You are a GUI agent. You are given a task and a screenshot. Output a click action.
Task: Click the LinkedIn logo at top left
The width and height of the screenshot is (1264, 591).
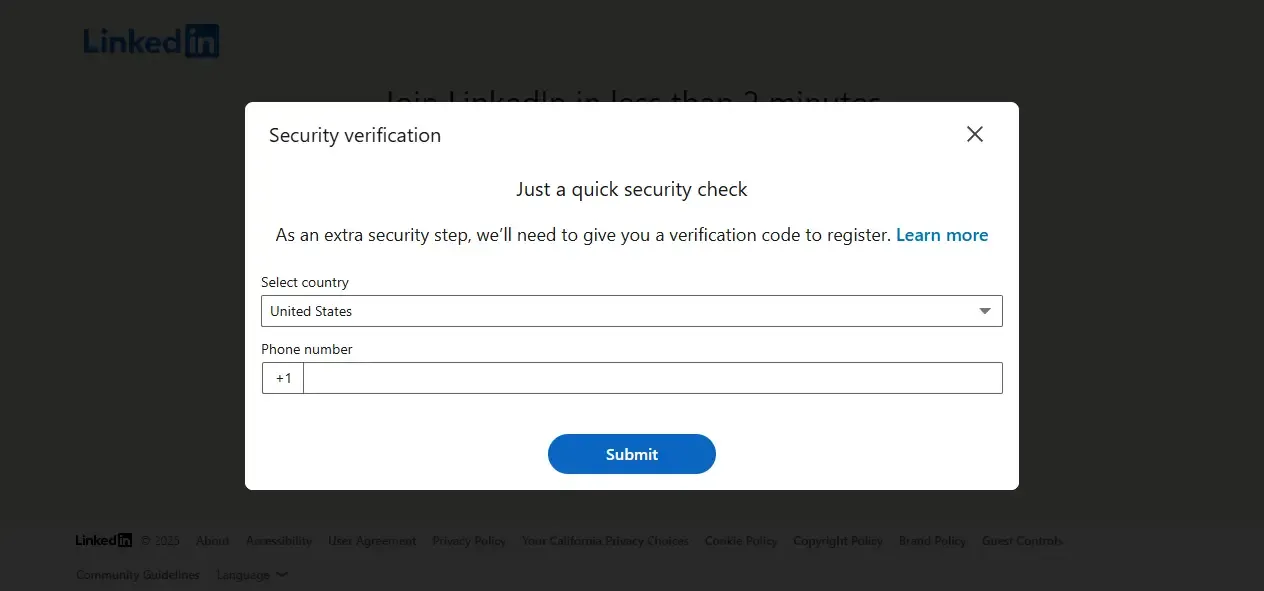[151, 41]
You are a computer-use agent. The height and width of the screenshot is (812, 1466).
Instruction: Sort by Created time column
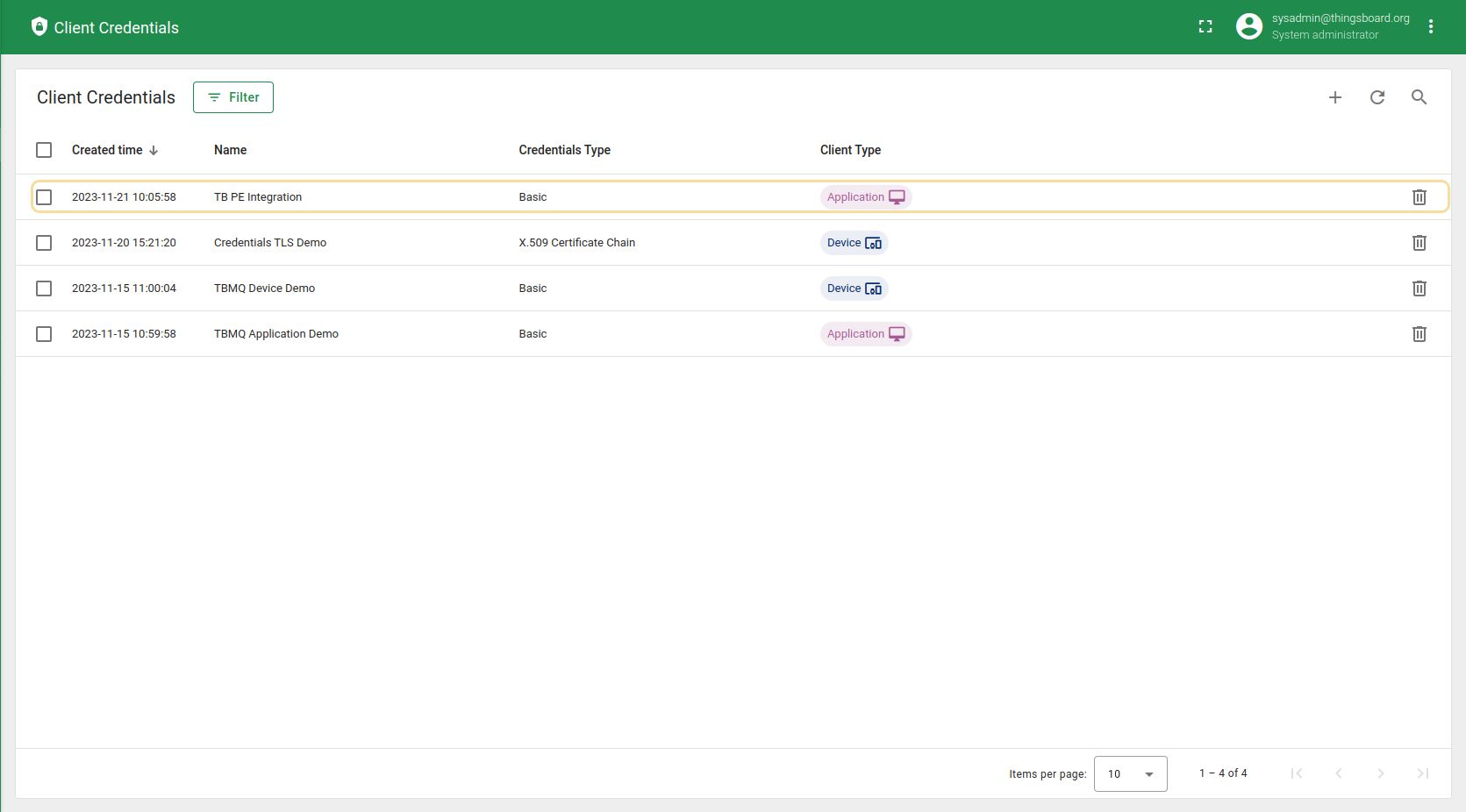pos(107,150)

**The problem:**
You are asked to reproduce each line above exactly, but to exclude the pictures.

**Response area:**
You are a GUI agent. You are given a task and a screenshot. Output a click action.
Task: Click the LinkedIn logo at top left
The width and height of the screenshot is (1264, 591).
[151, 41]
You are a computer-use agent. The height and width of the screenshot is (812, 1466).
Instruction: Sort by Created time column
pos(107,150)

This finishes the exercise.